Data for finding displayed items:
* * * * * * * * *

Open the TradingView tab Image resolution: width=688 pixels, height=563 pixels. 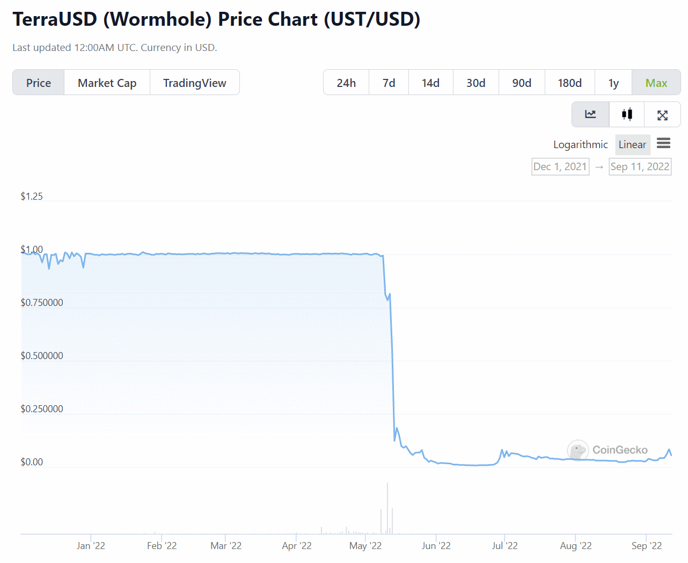[194, 83]
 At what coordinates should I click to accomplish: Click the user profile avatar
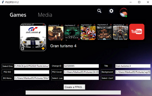[124, 12]
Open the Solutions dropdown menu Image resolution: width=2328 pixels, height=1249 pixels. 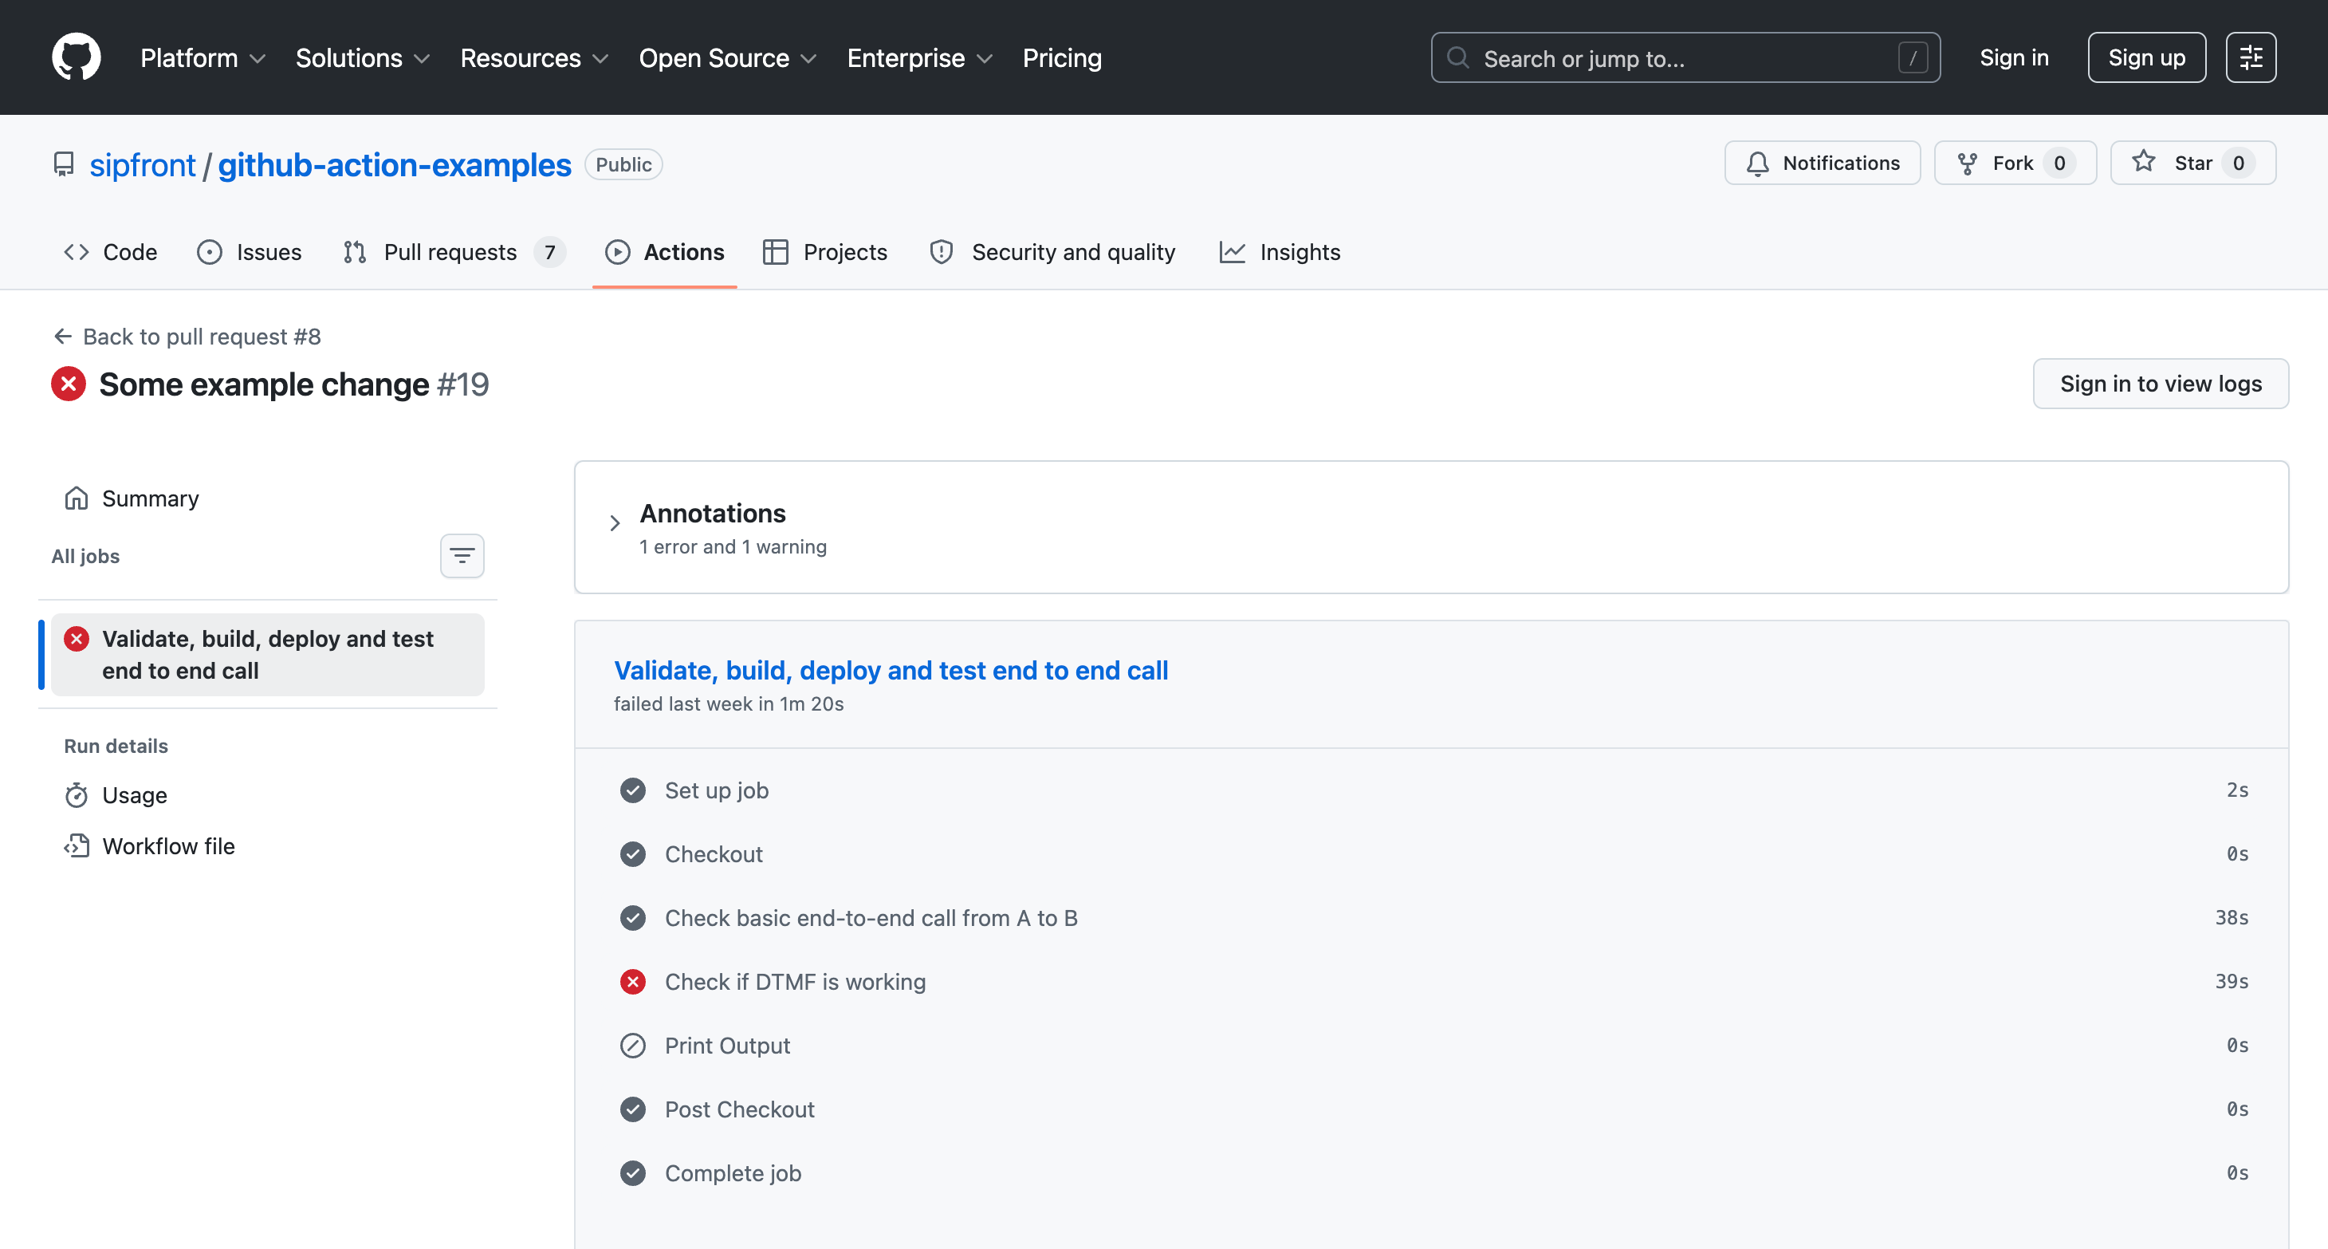click(362, 58)
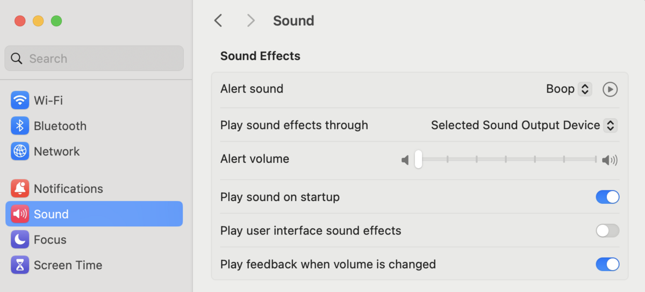The width and height of the screenshot is (645, 292).
Task: Open the Alert sound Boop dropdown
Action: 584,89
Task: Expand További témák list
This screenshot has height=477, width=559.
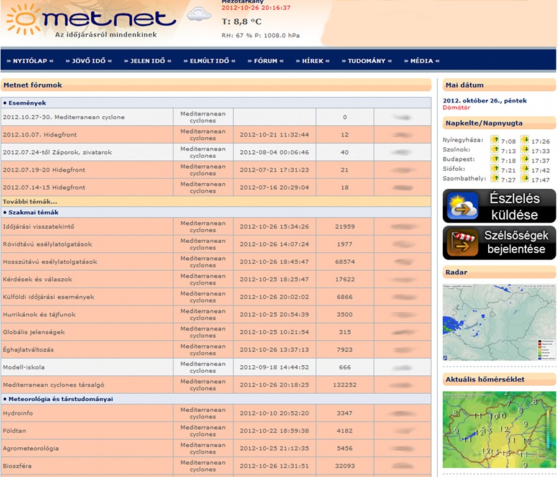Action: (30, 201)
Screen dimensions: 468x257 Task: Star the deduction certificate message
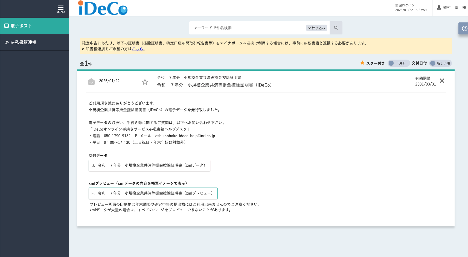point(145,82)
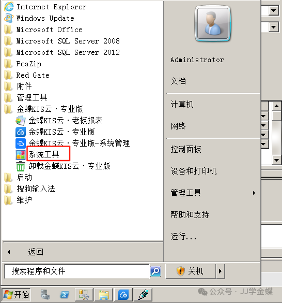
Task: Expand the Microsoft Office folder
Action: pos(43,30)
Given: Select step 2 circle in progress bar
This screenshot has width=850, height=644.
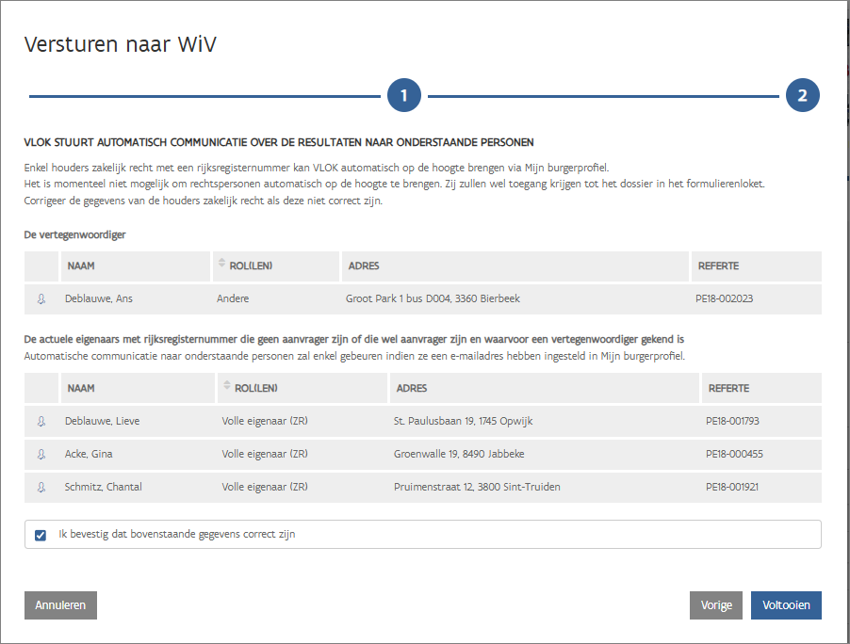Looking at the screenshot, I should (802, 95).
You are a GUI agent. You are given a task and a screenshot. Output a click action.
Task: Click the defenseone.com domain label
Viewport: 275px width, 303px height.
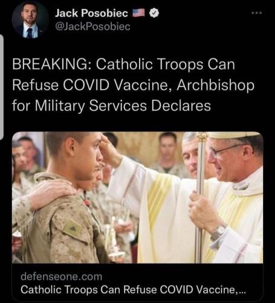click(x=61, y=276)
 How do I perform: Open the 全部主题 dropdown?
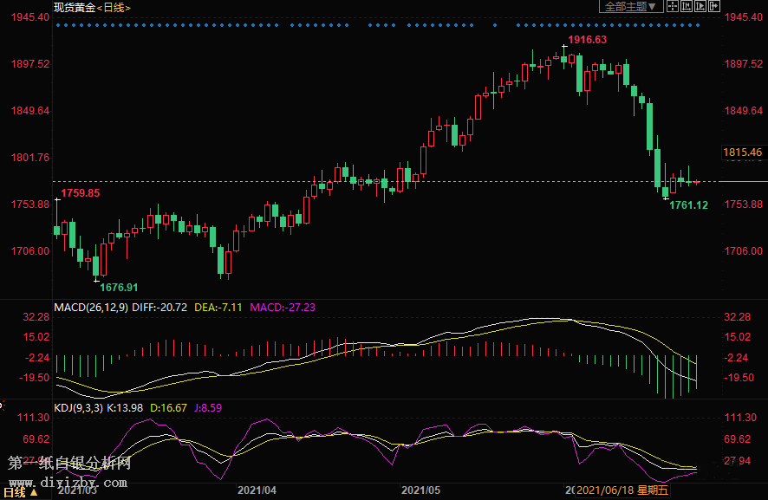pos(630,7)
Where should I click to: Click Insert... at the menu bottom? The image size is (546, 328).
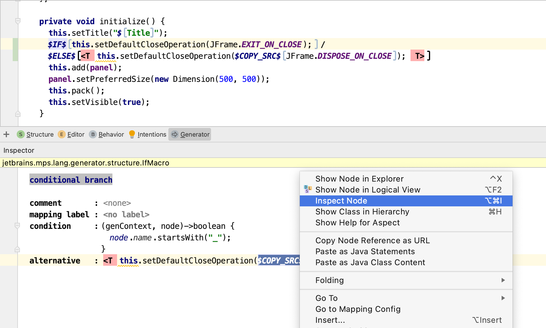(330, 320)
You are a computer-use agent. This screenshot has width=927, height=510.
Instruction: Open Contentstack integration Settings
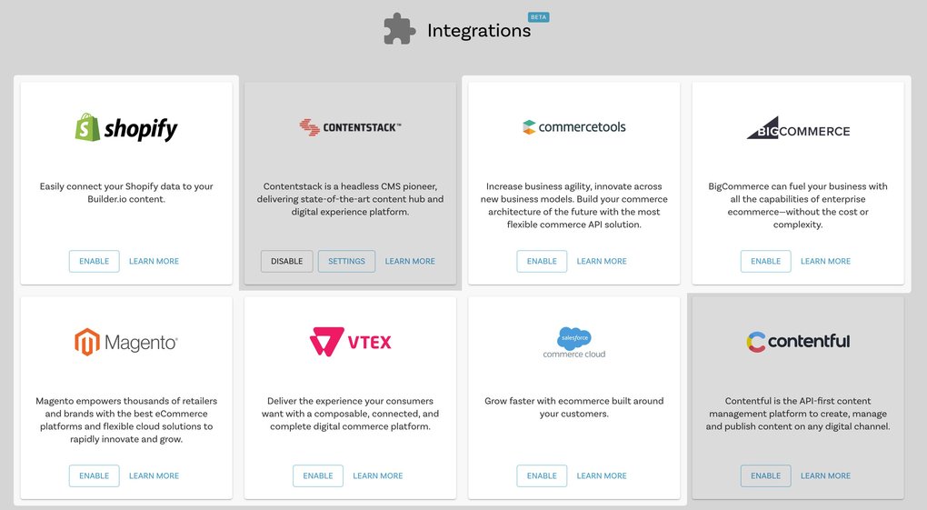(x=346, y=261)
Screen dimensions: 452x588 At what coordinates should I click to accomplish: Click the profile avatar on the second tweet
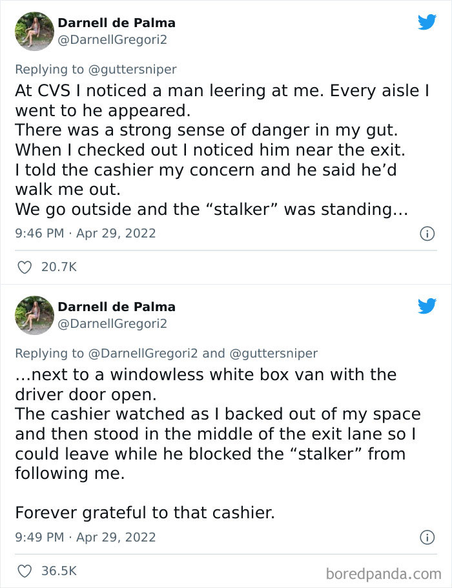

* * * * * * * * *

Task details:
Render the data from the line containing "You are a GUI" through the end of the data, both ends included, as a Markdown table with the columns "No." for the row number and "Line" for the line, skipping blank lines. Leave the pictures out.

Task answer:
| No. | Line |
|---|---|
| 1 | You are a GUI agent. You are given a task and a screenshot. Output a click action. |
| 2 | Task: Click the defenseone.com domain label |
| 3 | Viewport: 275px width, 303px height. |
| 4 | click(x=61, y=276) |
| 5 |  How do I perform: Open the 全部主题 dropdown? |
| 6 | pos(630,7) |
| 7 | Where should I click to: Click Insert... at the menu bottom? The image size is (546, 328). |
| 8 | (330, 320) |
| 9 | You are a computer-use agent. This screenshot has width=927, height=510. |
| 10 | Instruction: Open Contentstack integration Settings |
| 11 | (x=346, y=261) |
| 12 | Screen dimensions: 452x588 At what coordinates should I click to accomplish: Click the profile avatar on the second tweet |